→ TASK GOAL: Filter the data below, keeping only lines that contain "computer".

DATA IN THIS EXERCISE START

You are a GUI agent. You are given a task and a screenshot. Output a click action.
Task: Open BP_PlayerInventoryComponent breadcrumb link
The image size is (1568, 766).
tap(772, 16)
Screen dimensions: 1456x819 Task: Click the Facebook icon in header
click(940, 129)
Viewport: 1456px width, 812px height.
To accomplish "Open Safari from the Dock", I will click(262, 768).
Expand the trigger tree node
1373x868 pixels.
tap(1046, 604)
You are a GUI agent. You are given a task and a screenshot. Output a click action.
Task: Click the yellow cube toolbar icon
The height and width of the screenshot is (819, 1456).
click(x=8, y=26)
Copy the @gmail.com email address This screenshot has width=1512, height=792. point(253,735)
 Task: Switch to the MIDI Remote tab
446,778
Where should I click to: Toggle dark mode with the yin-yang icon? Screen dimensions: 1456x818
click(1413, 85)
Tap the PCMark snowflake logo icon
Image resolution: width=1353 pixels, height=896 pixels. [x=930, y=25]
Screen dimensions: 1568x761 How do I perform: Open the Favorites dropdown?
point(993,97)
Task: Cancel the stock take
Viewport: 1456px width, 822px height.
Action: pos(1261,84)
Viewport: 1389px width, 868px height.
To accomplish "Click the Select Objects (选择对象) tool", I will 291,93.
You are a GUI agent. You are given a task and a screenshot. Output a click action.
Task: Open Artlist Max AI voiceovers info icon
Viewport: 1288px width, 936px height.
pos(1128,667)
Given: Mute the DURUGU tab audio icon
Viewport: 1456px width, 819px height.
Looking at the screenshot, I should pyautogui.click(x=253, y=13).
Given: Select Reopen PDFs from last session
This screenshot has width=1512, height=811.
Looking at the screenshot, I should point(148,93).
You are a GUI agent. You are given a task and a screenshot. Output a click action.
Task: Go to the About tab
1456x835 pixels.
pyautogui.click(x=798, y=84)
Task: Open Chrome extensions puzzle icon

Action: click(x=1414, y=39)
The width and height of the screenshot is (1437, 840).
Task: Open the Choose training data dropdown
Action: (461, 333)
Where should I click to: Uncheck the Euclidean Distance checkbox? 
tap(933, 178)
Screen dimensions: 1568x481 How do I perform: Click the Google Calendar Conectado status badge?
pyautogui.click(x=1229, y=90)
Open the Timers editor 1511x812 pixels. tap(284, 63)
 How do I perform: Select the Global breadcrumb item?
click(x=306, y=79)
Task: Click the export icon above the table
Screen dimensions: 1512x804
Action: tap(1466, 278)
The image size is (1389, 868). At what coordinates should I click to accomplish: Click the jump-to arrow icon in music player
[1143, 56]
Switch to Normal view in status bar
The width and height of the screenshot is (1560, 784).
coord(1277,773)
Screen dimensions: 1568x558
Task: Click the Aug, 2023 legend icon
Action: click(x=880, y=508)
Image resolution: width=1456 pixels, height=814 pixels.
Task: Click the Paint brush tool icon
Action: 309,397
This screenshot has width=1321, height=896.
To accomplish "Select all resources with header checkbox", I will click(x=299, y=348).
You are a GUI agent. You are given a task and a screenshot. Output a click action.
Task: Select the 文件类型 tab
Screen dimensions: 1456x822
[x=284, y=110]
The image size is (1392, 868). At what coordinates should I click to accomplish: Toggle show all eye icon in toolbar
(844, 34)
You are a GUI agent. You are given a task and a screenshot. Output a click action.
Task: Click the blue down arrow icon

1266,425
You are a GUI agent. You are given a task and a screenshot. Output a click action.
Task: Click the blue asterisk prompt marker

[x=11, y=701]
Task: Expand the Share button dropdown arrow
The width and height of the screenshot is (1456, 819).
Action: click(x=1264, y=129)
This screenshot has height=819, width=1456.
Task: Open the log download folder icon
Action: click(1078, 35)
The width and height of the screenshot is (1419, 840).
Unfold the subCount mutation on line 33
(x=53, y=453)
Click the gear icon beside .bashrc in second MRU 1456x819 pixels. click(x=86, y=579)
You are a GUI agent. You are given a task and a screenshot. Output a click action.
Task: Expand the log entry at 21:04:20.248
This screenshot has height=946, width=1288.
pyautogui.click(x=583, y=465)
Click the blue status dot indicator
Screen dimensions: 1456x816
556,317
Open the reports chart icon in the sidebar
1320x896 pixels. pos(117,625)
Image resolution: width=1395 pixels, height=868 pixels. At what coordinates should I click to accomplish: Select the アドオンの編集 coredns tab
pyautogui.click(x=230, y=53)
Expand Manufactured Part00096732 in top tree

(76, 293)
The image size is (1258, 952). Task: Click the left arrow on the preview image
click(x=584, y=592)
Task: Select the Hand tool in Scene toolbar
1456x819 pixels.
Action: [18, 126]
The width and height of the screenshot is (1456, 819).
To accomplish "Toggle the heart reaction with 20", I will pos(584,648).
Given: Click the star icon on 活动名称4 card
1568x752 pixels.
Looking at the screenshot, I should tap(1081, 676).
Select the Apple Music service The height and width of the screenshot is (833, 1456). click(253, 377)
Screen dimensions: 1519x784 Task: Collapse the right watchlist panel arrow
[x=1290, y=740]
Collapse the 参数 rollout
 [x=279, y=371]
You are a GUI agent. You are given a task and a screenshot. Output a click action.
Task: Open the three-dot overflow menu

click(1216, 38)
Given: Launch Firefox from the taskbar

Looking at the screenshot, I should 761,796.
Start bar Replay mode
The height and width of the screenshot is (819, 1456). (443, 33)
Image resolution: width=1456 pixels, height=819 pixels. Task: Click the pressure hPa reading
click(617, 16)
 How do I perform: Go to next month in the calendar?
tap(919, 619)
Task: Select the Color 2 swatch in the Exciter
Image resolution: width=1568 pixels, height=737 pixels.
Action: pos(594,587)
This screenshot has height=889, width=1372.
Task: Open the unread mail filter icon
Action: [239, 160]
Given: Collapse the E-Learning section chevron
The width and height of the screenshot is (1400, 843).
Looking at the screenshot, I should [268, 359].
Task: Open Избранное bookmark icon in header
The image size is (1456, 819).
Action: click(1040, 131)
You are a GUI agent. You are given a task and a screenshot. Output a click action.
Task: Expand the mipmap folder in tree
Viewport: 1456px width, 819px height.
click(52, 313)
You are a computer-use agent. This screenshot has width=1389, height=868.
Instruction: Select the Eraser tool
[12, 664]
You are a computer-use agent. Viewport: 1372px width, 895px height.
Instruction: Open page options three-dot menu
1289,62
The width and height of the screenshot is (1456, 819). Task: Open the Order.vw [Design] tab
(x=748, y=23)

DATA IN THIS EXERCISE END

→ REPLY:
You are a computer-use agent. This screenshot has width=1389, height=868.
You are a computer-use agent. Viewport: 1372px width, 895px height.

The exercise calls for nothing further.